Exercise goal: Could you return the whole listing exactly?

Available data:
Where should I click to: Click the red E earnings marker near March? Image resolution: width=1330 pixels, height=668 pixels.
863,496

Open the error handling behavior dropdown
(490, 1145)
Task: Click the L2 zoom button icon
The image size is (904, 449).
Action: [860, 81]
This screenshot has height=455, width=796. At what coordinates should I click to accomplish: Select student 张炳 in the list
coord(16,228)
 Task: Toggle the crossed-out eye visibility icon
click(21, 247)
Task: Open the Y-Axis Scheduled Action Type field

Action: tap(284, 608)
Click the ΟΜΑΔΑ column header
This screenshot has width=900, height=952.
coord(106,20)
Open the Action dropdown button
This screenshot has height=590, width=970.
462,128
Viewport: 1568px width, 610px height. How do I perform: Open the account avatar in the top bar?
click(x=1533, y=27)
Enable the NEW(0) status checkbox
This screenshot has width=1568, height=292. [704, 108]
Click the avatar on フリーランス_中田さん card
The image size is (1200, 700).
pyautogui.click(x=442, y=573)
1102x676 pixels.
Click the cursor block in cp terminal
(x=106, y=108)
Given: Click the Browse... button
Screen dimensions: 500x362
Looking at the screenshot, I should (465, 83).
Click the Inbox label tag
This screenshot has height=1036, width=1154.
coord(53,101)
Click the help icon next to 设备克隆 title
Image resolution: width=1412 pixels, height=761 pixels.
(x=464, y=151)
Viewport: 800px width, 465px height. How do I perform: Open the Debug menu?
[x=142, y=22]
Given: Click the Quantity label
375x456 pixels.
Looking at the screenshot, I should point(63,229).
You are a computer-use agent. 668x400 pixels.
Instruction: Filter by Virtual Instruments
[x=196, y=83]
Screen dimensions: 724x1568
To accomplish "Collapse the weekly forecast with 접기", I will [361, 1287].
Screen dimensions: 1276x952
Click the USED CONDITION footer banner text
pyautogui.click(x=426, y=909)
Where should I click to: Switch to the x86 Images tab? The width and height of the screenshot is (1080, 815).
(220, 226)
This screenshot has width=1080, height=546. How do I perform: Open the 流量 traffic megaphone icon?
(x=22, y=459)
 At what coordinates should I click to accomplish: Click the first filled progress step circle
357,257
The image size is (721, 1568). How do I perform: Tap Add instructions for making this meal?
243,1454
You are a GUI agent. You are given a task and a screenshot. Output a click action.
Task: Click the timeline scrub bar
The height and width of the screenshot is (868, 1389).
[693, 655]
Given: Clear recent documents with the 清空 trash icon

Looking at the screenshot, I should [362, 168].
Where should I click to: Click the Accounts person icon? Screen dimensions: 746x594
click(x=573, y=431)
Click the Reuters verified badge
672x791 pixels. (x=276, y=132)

Written solution:
Where should I click to: Click the red E earnings marker near March? Image resolution: width=1330 pixels, height=668 pixels.
863,496

Open the error handling behavior dropdown
(490, 1145)
Task: Click the L2 zoom button icon
The image size is (904, 449).
Action: [860, 81]
This screenshot has height=455, width=796. At what coordinates should I click to accomplish: Select student 张炳 in the list
coord(16,228)
 Task: Toggle the crossed-out eye visibility icon
click(21, 247)
Task: Open the Y-Axis Scheduled Action Type field

Action: tap(284, 608)
Click the ΟΜΑΔΑ column header
This screenshot has width=900, height=952.
coord(106,20)
Open the Action dropdown button
This screenshot has height=590, width=970.
462,128
Viewport: 1568px width, 610px height. How do I perform: Open the account avatar in the top bar?
click(x=1533, y=27)
Enable the NEW(0) status checkbox
This screenshot has width=1568, height=292. [704, 108]
Click the avatar on フリーランス_中田さん card
The image size is (1200, 700).
pyautogui.click(x=442, y=573)
1102x676 pixels.
Click the cursor block in cp terminal
(x=106, y=108)
Given: Click the Browse... button
Screen dimensions: 500x362
Looking at the screenshot, I should (465, 83).
Click the Inbox label tag
This screenshot has height=1036, width=1154.
coord(53,101)
Click the help icon next to 设备克隆 title
Image resolution: width=1412 pixels, height=761 pixels.
(x=464, y=151)
Viewport: 800px width, 465px height. How do I perform: Open the Debug menu?
[x=142, y=22]
Given: Click the Quantity label
375x456 pixels.
Looking at the screenshot, I should point(63,229).
You are a computer-use agent. 668x400 pixels.
Instruction: Filter by Virtual Instruments
[x=196, y=83]
Screen dimensions: 724x1568
To accomplish "Collapse the weekly forecast with 접기", I will [361, 1287].
Screen dimensions: 1276x952
Click the USED CONDITION footer banner text
pyautogui.click(x=426, y=909)
Where should I click to: Switch to the x86 Images tab? The width and height of the screenshot is (1080, 815).
(220, 226)
This screenshot has width=1080, height=546. How do I perform: Open the 流量 traffic megaphone icon?
(x=22, y=459)
 At what coordinates should I click to accomplish: Click the first filled progress step circle
357,257
The image size is (721, 1568). How do I perform: Tap Add instructions for making this meal?
243,1454
You are a GUI agent. You are given a task and a screenshot. Output a click action.
Task: Click the timeline scrub bar
The height and width of the screenshot is (868, 1389).
[693, 655]
Given: Clear recent documents with the 清空 trash icon

Looking at the screenshot, I should [362, 168].
Where should I click to: Click the Accounts person icon? Screen dimensions: 746x594
click(x=573, y=431)
Click the Reuters verified badge
672x791 pixels. (x=276, y=132)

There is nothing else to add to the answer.